My husband and I have had problems from the beginning, but like any relationship we find a way through it. Seven years and two kids later I am here. In 2011 I caught him cheating, we separated and reconciled wayyyyy toooo quickly. I should have never taken him back and I regret it everyday of my life. I should have made him suffer, wait, and really feel the pain of losing everything he built with me over a **** at work. 

Here we are.... Fighting like dogs and I can't even think of a good reason why. In all honesty it is so stupid I'm ashamed. We have to cars. One I drive that is newer and one he drives that is older. I only got a newer car because I was almost killed on a highway collision and my car was totaled. He wanted brand new v6 I wanted what I could afford with the insurance check. Now his car was broken down and I stay home with the kids. He needed the car for work so of course he can take it, but now h is car is fixed. He still won't take his 4 cylinder and is wasting money on gas, money we don't have, money we must count to the penny to make sure we get by....so we fought, we fought because of that, then it led to me saying if his car weren't such a dumpster inside and he would take it into consideration I have small kids who need carseats and install them for me I would deal with it as long as it takes for his stupid idiotic ass to realize he can't drive the v6. I'm really mad sorry for the bad words. But he won't clean it out. When I mean dumpster I mean dumpster. An inch of crude on the floor, garbage strewn about, seats torn apart, the works! All I said was clean the damn thing and have my carseats in there for me.... But no he can't. He won't. Here I am crying, it got so intense and I front of the kids all over a stupid car! Then he insults me and says that I am complaining about something that I can't control because I can't get a job for the life of me. This is about the fourth time he has said this to me in the last month. 

This is my break away. I'm so hurt because I work hard after my multiple Injuries to keep my house in order, to raise my kids, and to keep him happy.my body is in constant pain because of the accident, my workload is triple intense because my very young body can't take it the way a normal person my age would, instead he beats me like this, mentally, and tells me I'm home and I suck because I can't get a job. I was working up until my second child was born in 2011 and we made the mutual decision to stay home for them! He doesn't help me ever, when I worked I still had to come home and cook clean and care for our boy, then the baby came andi said to hell with it, I'm not going to bust my hump working for low wages to still come home and work even more. We came together and we made a choice. My choice. A choice for my family and one he wanted as well. 
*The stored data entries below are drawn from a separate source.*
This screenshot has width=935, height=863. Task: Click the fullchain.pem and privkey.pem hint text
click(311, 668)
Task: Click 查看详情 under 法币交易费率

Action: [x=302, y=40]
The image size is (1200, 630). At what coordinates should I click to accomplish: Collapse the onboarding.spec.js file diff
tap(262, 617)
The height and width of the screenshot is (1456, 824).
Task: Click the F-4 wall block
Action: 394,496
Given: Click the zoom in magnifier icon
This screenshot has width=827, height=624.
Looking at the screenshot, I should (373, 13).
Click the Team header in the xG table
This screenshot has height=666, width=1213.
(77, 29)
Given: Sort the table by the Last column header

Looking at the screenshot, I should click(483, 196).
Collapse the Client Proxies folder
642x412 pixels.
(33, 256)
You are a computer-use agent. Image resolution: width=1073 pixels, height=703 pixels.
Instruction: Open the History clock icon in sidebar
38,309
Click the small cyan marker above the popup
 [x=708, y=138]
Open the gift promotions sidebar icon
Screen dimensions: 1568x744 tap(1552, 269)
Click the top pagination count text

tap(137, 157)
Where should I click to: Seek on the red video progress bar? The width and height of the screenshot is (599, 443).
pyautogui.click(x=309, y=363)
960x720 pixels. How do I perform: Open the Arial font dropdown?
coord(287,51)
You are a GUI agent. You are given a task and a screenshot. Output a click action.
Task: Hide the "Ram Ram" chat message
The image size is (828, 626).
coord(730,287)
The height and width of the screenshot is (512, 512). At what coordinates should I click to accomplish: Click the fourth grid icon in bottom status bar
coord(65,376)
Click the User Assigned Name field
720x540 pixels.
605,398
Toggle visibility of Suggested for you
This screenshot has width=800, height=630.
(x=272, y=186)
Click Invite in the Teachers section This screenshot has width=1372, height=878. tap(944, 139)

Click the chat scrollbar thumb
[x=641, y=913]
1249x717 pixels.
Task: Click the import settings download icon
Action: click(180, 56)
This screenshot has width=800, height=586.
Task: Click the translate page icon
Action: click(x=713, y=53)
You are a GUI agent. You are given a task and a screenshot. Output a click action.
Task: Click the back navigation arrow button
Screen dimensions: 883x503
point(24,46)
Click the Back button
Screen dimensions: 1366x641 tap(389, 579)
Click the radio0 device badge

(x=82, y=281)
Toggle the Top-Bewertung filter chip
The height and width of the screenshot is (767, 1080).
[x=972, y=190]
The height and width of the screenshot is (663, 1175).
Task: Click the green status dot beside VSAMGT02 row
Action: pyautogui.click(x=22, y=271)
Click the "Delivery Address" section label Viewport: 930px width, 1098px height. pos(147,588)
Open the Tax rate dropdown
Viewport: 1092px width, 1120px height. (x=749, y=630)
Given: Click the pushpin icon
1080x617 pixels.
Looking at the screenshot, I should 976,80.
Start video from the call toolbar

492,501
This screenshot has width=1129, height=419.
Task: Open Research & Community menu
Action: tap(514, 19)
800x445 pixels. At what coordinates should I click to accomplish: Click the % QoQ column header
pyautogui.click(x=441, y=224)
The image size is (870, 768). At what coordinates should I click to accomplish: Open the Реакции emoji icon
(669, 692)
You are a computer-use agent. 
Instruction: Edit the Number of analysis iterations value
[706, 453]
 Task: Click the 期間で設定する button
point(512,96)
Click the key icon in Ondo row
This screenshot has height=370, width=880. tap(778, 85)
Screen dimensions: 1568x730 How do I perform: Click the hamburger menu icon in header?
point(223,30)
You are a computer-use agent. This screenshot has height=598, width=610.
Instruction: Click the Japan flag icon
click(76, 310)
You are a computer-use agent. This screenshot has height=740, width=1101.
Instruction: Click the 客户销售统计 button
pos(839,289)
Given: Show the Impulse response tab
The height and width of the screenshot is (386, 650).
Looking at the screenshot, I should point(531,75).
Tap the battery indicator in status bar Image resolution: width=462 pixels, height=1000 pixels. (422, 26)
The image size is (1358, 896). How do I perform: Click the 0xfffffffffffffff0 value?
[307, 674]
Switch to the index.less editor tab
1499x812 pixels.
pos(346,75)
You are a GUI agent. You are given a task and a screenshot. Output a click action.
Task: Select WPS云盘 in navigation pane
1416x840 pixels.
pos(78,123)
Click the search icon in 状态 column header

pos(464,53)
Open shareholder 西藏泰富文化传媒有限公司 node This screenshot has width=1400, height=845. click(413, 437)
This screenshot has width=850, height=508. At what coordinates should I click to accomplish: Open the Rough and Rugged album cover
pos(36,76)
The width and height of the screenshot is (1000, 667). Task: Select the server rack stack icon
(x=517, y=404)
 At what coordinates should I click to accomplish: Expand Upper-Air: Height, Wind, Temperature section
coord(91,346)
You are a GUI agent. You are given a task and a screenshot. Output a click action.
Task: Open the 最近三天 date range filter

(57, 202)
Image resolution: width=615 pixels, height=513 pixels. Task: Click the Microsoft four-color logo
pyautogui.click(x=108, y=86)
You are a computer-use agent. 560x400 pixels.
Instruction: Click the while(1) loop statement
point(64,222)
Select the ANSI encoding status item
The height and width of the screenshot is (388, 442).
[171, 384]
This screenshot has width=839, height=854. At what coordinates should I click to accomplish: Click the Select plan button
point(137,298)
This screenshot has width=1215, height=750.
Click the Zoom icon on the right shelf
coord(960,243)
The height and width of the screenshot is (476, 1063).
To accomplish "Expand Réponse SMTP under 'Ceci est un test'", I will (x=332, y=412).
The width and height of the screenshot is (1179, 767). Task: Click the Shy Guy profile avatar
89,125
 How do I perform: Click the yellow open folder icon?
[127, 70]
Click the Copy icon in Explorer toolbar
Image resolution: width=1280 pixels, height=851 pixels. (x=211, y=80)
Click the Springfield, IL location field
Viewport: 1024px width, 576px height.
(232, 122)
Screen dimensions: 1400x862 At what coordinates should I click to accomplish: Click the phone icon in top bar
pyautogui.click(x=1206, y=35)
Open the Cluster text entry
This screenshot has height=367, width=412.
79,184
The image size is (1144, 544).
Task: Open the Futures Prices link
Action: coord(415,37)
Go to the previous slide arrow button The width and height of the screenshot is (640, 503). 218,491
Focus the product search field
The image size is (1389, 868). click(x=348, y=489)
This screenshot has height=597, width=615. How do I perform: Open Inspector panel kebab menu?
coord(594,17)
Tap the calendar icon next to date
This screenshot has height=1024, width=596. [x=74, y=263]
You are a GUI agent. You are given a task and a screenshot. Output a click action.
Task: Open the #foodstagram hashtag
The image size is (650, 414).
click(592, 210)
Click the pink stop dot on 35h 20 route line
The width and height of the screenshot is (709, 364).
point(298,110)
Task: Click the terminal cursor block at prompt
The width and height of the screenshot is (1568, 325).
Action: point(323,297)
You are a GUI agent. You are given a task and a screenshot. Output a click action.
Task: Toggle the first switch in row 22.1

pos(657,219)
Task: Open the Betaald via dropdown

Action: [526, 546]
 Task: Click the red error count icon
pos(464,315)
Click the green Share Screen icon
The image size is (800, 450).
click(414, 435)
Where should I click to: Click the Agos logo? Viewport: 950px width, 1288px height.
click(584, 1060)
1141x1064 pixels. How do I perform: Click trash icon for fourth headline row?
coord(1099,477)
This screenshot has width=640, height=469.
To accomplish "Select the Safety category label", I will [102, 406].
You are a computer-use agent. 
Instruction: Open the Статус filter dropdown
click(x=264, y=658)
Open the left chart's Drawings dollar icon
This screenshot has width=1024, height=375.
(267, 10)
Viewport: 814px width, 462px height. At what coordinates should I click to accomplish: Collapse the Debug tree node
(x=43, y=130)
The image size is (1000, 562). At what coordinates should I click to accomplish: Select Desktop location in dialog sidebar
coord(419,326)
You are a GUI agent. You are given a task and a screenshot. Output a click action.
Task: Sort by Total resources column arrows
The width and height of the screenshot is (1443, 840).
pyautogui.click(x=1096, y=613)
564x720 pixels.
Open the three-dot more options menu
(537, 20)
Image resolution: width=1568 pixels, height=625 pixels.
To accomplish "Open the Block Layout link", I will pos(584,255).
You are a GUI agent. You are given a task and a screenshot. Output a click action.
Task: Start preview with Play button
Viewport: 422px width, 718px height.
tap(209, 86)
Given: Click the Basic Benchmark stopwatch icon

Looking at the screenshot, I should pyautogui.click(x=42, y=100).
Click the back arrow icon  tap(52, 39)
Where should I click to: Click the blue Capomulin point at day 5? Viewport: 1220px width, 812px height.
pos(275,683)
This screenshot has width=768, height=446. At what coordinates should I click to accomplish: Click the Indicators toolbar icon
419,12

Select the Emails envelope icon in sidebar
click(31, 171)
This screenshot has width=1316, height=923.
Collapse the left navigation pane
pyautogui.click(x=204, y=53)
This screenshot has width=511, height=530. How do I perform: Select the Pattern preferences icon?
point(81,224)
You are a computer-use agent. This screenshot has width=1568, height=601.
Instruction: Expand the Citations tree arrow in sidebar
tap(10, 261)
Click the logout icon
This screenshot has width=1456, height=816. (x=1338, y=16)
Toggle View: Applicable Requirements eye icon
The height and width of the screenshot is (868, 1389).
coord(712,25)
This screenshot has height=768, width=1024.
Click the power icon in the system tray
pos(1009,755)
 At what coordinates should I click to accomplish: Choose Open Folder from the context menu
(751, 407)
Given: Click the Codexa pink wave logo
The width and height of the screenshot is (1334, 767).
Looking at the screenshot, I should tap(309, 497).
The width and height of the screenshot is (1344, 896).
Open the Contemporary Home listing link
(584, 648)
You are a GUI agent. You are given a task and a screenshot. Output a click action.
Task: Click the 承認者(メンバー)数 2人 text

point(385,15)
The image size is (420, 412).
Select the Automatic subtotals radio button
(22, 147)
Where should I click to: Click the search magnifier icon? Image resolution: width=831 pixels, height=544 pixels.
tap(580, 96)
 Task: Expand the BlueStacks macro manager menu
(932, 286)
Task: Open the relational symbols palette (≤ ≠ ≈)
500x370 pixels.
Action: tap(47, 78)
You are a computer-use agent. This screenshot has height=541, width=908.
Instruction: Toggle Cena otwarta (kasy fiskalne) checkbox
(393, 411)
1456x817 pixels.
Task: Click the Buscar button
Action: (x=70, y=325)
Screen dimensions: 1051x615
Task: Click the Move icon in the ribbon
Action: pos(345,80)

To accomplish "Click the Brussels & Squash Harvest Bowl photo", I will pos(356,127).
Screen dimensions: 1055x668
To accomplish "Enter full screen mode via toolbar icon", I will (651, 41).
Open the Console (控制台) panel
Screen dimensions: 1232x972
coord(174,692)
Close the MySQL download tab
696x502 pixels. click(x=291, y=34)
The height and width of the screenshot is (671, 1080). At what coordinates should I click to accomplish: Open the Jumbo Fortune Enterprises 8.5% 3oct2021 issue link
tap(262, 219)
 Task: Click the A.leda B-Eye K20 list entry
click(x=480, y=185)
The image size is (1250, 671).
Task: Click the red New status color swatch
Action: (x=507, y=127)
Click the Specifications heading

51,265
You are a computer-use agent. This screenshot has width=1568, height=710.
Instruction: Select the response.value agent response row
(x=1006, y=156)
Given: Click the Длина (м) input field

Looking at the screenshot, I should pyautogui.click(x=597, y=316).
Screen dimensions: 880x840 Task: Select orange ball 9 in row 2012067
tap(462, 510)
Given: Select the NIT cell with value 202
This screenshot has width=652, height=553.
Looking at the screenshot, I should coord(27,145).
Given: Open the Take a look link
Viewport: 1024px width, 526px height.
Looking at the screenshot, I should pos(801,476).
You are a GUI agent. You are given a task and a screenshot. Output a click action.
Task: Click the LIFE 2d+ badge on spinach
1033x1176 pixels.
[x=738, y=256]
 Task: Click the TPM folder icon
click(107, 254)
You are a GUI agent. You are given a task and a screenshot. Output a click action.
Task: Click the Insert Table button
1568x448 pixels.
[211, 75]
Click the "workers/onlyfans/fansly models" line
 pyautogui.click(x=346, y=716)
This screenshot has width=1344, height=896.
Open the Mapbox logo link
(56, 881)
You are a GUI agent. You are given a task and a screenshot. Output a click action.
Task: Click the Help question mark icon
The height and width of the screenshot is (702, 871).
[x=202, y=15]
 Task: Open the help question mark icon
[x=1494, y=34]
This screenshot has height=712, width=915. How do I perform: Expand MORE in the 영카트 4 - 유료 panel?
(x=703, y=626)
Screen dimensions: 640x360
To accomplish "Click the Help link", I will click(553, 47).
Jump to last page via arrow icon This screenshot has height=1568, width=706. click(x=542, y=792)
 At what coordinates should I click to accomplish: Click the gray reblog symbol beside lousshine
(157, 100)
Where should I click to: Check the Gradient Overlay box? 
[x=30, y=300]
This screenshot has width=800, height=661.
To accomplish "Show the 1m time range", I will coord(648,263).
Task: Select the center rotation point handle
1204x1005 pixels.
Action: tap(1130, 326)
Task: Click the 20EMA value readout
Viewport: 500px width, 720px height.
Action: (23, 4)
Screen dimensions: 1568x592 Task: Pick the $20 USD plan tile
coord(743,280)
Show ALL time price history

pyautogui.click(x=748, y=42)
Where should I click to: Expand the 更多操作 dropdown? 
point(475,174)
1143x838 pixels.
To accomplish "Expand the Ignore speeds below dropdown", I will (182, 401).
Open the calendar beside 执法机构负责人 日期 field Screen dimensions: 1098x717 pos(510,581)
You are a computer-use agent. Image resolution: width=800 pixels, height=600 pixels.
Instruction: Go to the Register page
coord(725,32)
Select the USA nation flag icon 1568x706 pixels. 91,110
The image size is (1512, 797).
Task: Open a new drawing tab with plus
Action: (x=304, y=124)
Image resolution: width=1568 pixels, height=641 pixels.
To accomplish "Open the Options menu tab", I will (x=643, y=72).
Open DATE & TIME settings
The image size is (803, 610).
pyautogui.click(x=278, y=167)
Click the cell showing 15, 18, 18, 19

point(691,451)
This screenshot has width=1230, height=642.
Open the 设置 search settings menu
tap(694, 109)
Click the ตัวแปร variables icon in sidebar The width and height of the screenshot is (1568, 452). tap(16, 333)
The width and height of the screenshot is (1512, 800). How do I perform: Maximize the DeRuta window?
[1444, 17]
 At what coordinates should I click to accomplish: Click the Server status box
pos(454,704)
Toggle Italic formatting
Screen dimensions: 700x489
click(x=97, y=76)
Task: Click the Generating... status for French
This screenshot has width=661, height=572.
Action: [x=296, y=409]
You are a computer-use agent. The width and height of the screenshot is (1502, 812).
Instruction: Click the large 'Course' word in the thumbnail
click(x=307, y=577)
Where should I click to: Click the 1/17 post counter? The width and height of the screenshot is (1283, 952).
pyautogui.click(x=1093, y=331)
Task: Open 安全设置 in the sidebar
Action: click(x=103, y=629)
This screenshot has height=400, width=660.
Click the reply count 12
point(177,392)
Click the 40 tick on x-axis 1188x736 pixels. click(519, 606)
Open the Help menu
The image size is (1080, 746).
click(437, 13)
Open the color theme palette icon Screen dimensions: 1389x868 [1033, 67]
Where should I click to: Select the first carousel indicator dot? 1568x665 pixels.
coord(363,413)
I have to be honest and say that yes I am nasty when we fight,I can cut with my tongue in ways I never knew before I met him, but I do love him and it does come from years of his insecurities, jealousy, control, and lack of fidelity. I am paying for all the gross things he witnessed in childhood. I want to leave, to start new alone and with my babies, they deserve peace, and I need it in order to raise them well. 

I am here because my heart aches with these painful thoughts of leaving for good. I am in school for social work and still have about 3-4 years before I complete my goal of a masters degree in social work. I am also a Christian/catholic and believe I am in it for the long haul and feel I will burn in hell for divorcing him. (I know I probably won't but again I believe in god and I am very afraid of breaking my promise to keep my family in him and united). I have tried and tried and tried, he is selffish, greedy, and all for him and not for me. 

I feel like applying to every job I can and saving every penny I make to leave his ass knowing I will be quitting school and prolly spending very little time with my kids, I grew up in a single parent home and although my mother was great I missed her a great deal and missed out on a lot because her options and resources were minimal. I stay for my kids, so they have me around to help them when they need it, to raise them, and to show them what they need to be taught. We are a mess though and I wish we weren't. I am not sure if this is normal, or if this is worth leaving. I know every relationship has its problems but I am here crying because of a fight that started about a filthy car and led to me being a ****ty homemaker and a jobless leech. 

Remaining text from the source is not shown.